BISNIS BANDUNG - Komisioner Komnas HAM Choirul Anam menganggap tindakan aparat kepolisian yang menutup mata dan memborgol tangan eks pentolan FPI, Munarman saat ditangkap merupakan tindakan yang berlebihan. Sedangkan Ketua Advokat Yayasan Lembaga Bantuan Hukum Indonesia (YLBHI), Muhammad Isnur, mempertanyakan maksud dari kepolisian yang menutup mata terduga teroris Munarman saat digelandang ke Polda Metro Jaya, pada Selasa (27/4/21).
Anam mengingatkan bahwa tindakan hukum apapun seharusnya disesuaikan dengan prosedur hukum."Tidak boleh berlebihan. Saya kira itu berlebihan dan tidak perlu dilakukan," kata Anam kepada wartawan, Rabu (28/4/21).
Dikemukakan Anam , sebagai aparat penegak hukum, kepolisian jangan sekadar memastikan keadilan, namun proses mencapai keadilan itu yang seharusnya disesuaikan dengan prosedur hukum."Tindakan berlebihan dalam bentuk apapun dilarang oleh hukum itu sendiri," ujar Anam.
Munarman ditangkap Densus 88 Antiteror Polri di rumahnya di Perumahan Modern Hills, Cinangka, Pamulang, Tangerang Selatan, Selasa (27/4) sore. Dia digelandang ke Rutan Narkoba Polda Metro Jaya. . Munarman yang mengenakan baju koko putih dan sarung loreng terlihat kedua matanya ditutup kain hitam dan tangan diborgol.
Ketua Advokat Yayasan Lembaga Bantuan Hukum Indonesia (YLBHI), Muhammad Isnur, mempertanyakan maksud dari kepolisian yang menutup mata terduga teroris Munarman saat digelandang ke Polda Metro Jaya, pada Selasa (27/4/21) . Isnur mengkhawatirkan praktik itu terulang kembali pada kasus-kasus selanjutnya.
"Alasannya apa, dia ditutup matanya, alasannya apa?. Ini jelas harus kita pandang, apakah tindakan berlebihan, apakah kita harus memprotes. Karena bisa jadi besok-besok orang yang dituduh yang sama langsung dilakukan seperti itu," ujar Isnur, Rabu (28/4/21).
Menurutnya hal itu berpotensi diterapkan ditingkat Polsek jika praktik tersebut dibiarkan begitu saja.
"Apalagi ini dilihat oleh semua orang ya, ini bisa ditiru oleh orang lain. Ditiru oleh level-level Polsek. Ini melanggar HAM yang dijamin oleh UU 1945," jelas Isnur.
Terkesan sewenang wenang
Amnesty International Indonesia menilai Densus 88 Antiteror Polri telah melanggar Hak Asasi Manusia saat menangkap eks petinggi Front Pembela Islam/FPI Munarman.

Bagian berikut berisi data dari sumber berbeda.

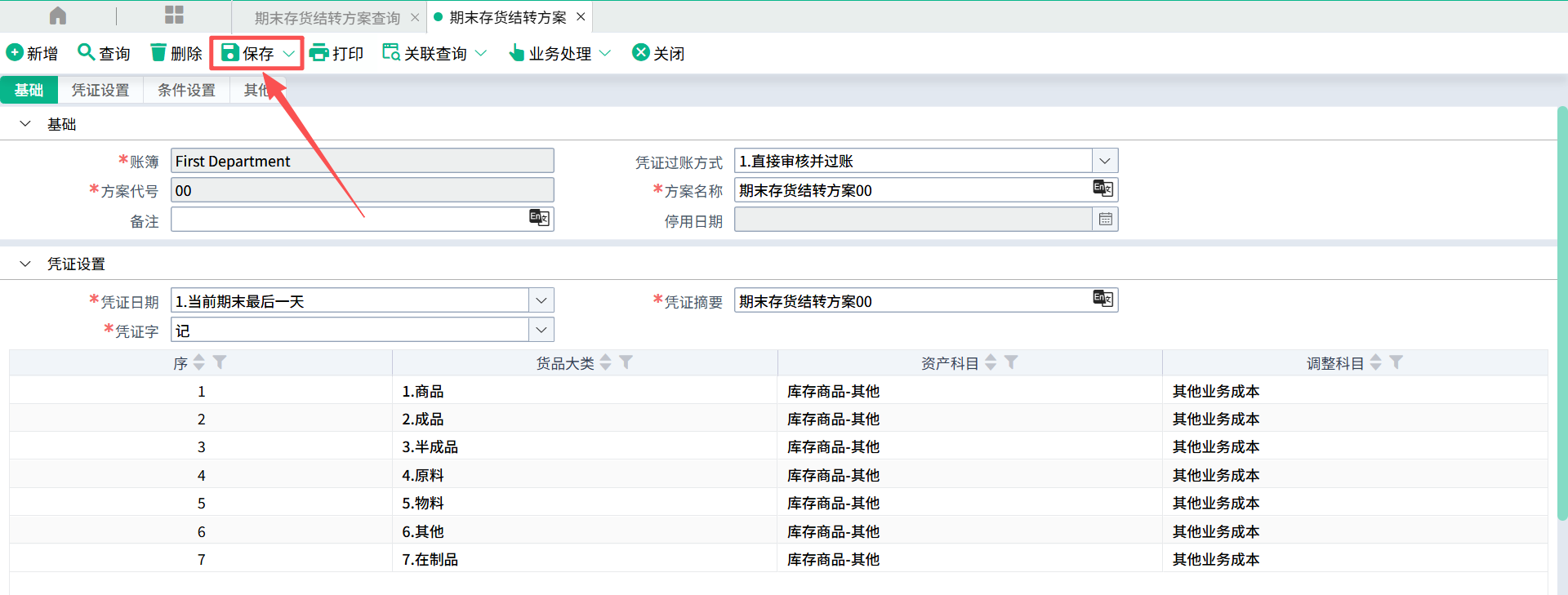The image size is (1568, 595).
Task: Click the 新增 (add new) toolbar button
Action: (x=32, y=53)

Direktur Eksekutif Amnesty International, Usman Hamid mengatakan, polisi terkesan melakukan penangkapan yang sewenang-wenang dan mempertontonkan secara gamblang tindakan aparat yang tidak menghargai nilai-nilai HAM ketika menjemputnya dengan paksa.
"Menyeret dengan kasar, tidak memperbolehkannya memakai alas kaki, menutup matanya dengan kain hitam merupakan perlakuan yang tidak manusiawi dan merendahkan martabat. Itu melanggar asas praduga tak bersalah," kata Usman Hamid dalam keterangannya, Rabu (28/4/2021). Disebutkan, tuduhan terorisme yang ditujukan kepada Munarman tidak menjadi pembenaran bagi polisi untuk melanggar hak asasi manusia.

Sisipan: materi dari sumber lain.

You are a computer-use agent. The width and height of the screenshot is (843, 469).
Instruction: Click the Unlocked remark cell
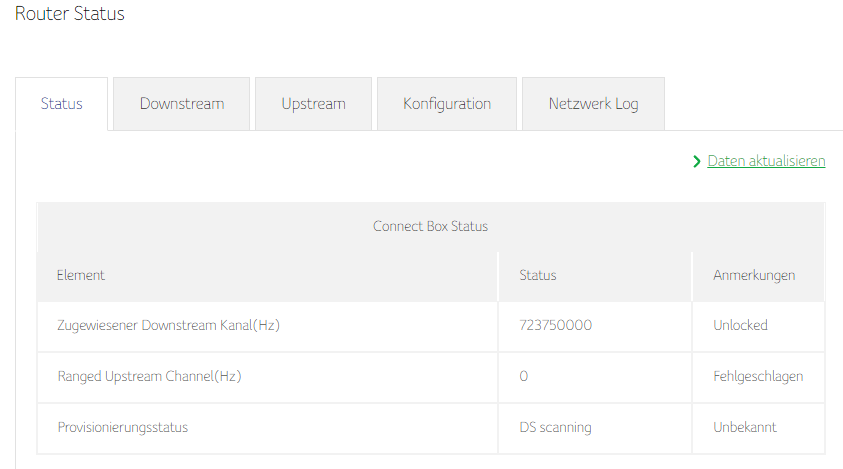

“Munarman terlihat tidak membahayakan petugas dan tidak terlihat adanya urgensi aparat untuk melakukan tindakan paksa tersebut. Hak-hak Munarman harus dihormati apa pun tuduhan kejahatannya," ujarnya.
Menurut Usman , ini berpotensi membawa erosi lebih jauh atas perlakuan negara yang kurang menghormati hukum dalam memperlakukan warganya secara adi.